Paper No. 381-2
Presentation Time: 9:00 AM-6:30 PM
CONSTRAINING THE DEPTHS AT WHICH AN AZEOTROPE CONTROLS THE COMPOSITIONAL EVOLUTION OF CALCIC PLAGIOCLASE
Retention of the pseudo-azeotrope found in the pure plagioclase system only at high pressures to pressures below 1 GPa upon the addition of olivine melt components (Nekvasil et al., 2015 GRL) has important implications for the formation of anorthite in the lunar magma ocean, mid-ocean ridge basalts, and subduction zone magmas. Isobaric dynamic cooling experiments have been conducted in the olivine-plagioclase system in order to use plagioclase zoning trends to assess the pressure range over which the pseudoazeotrope exists and any change in its position in plagioclase compositional space within this pressure range. For these experiments, bulk compositions on the Ab side of the pseudo-azeotrope show normal zoning, while those on the An side show mild reverse zoning. Experimental results thus far suggest that at 0.35 GPa there is no evidence of the pseudoazeotrope at a bulk An/An+Ab ratio of 0.95 or below.
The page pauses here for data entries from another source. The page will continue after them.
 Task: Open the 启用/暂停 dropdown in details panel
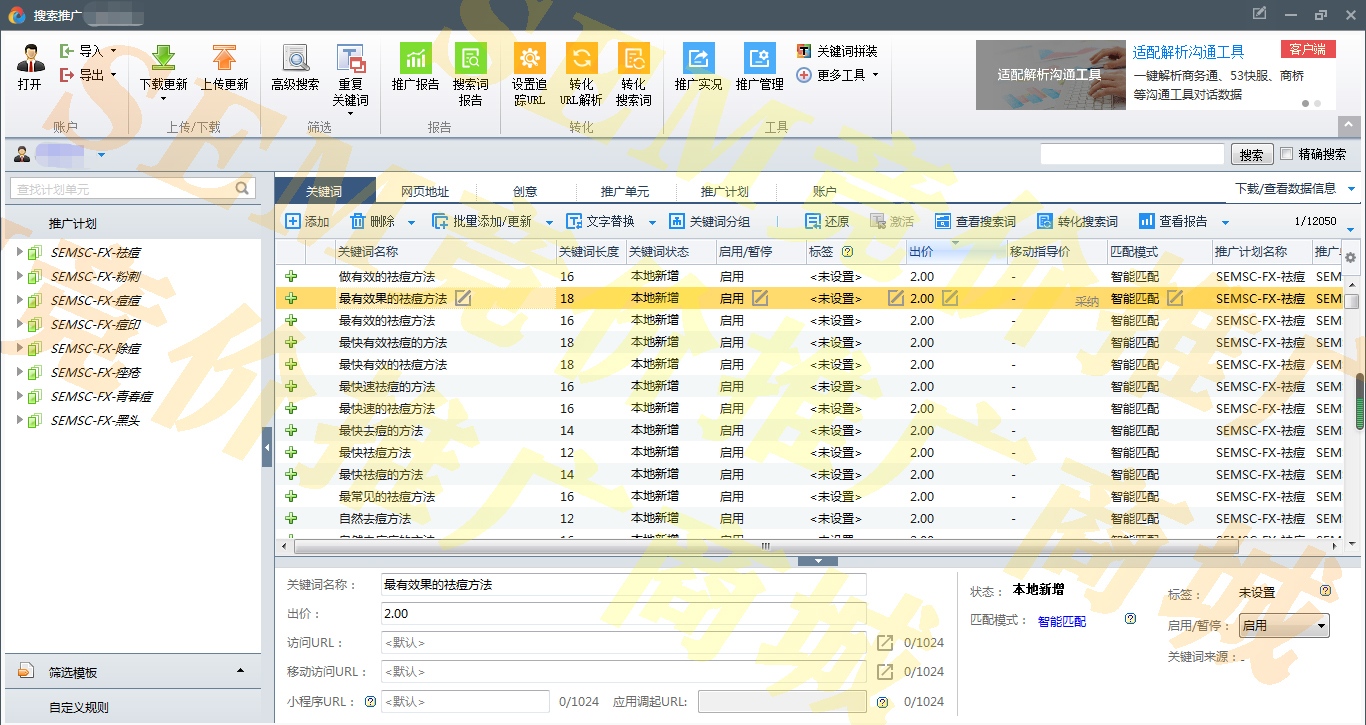(x=1284, y=626)
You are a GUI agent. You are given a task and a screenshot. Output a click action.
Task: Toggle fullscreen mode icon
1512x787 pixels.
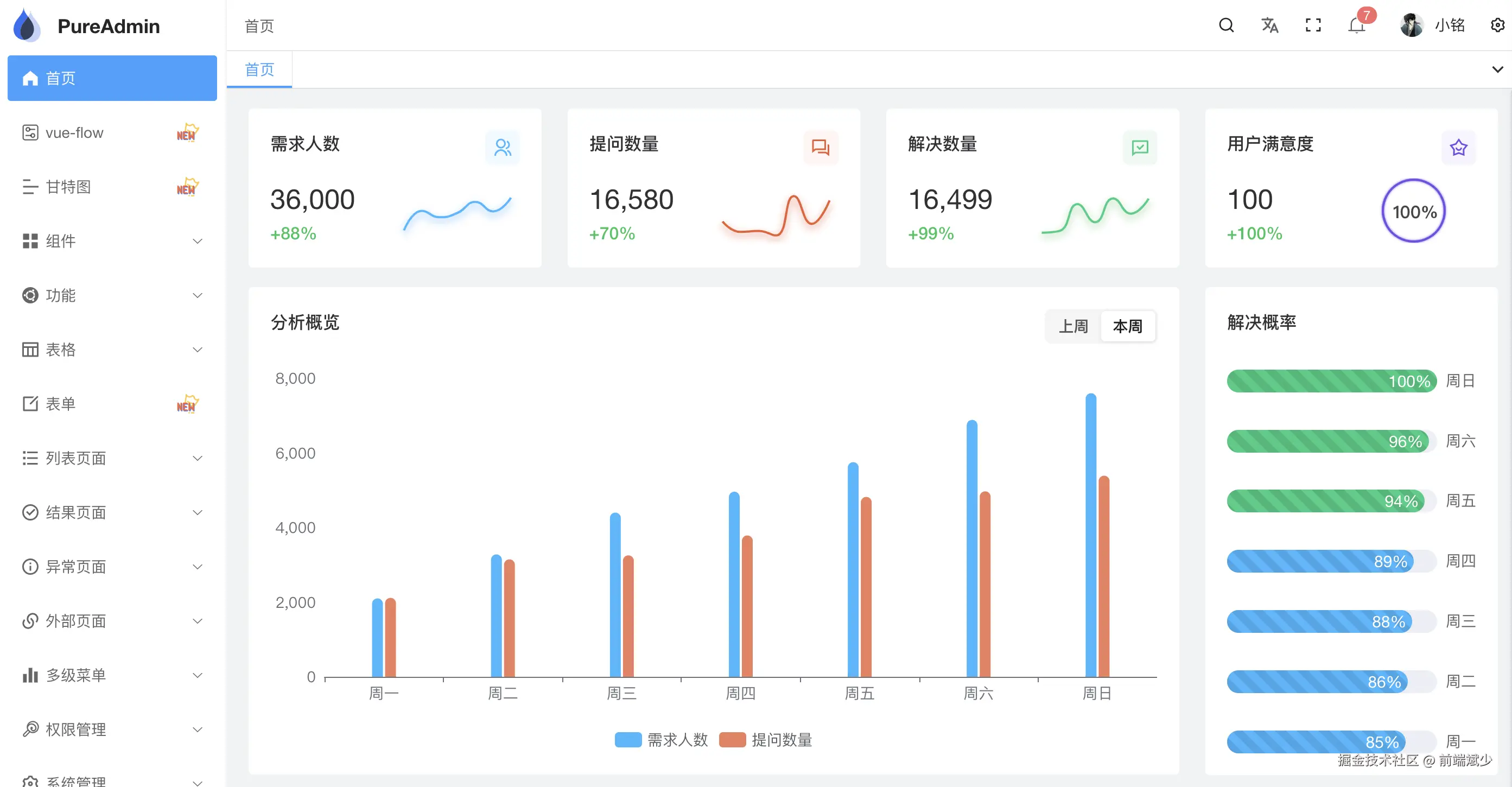click(1312, 25)
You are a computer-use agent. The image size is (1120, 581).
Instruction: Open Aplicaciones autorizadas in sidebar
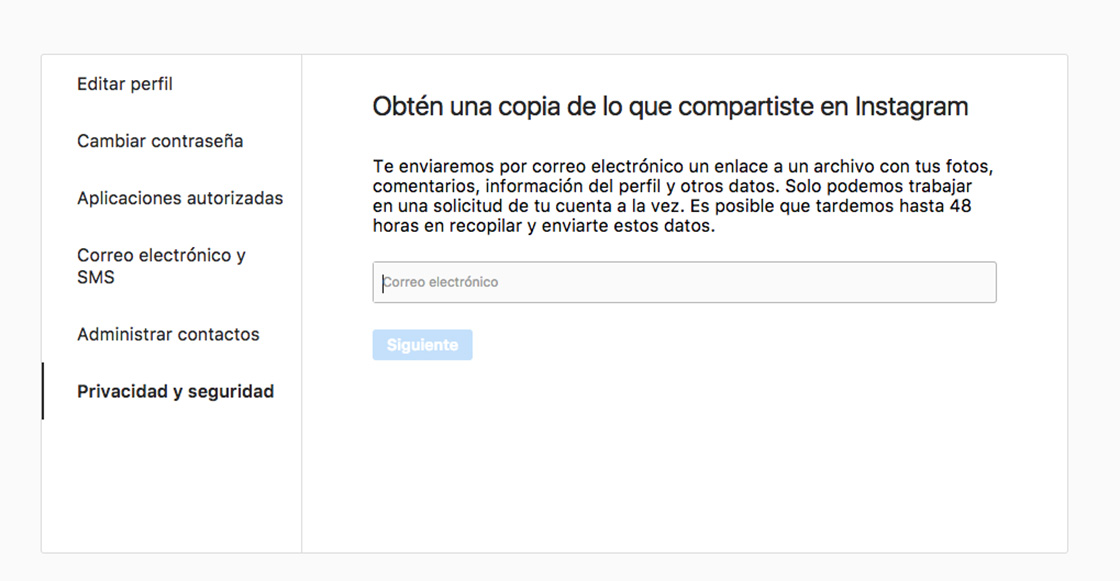point(180,198)
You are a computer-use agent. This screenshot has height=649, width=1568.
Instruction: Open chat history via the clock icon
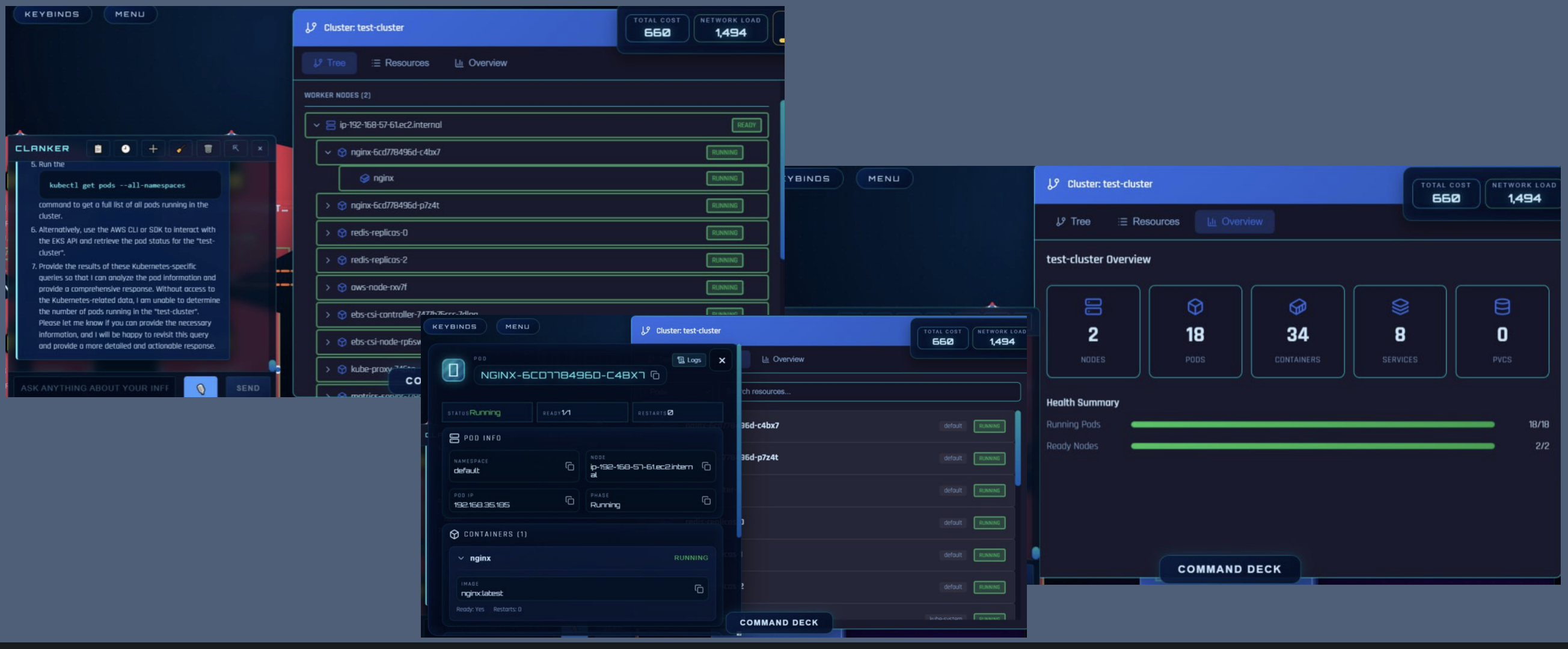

However, at 0.5 GPa a pseudoazeotrope exists and lies at a bulk An/An+Ab ratio of 0.95. At 0.7 GPa, the pseudoazeotrope shifts to a bulk An/An+Ab ratio of 0.93 and at 1.0 GPa to a bulk An/An+Ab ratio of 0.90. This pressure dependence implies that anorthitic plagioclase in the lunar magma ocean crystallizing at 0.7 GPa should not show Ab-enrichment, yet anorthitic lunar magma that crystallized at shallow regions within the lunar crust would be expected to show normal Na-enrichment. These results additionally suggest that anorthite megacrysts in MORB and subduction zone magma that show mild reverse zoning(Lundstrom and Tepley, 2006 JVGR; Amma-Miyasaka and Nakagawa, 2002 JVGR) formed at depths >10km.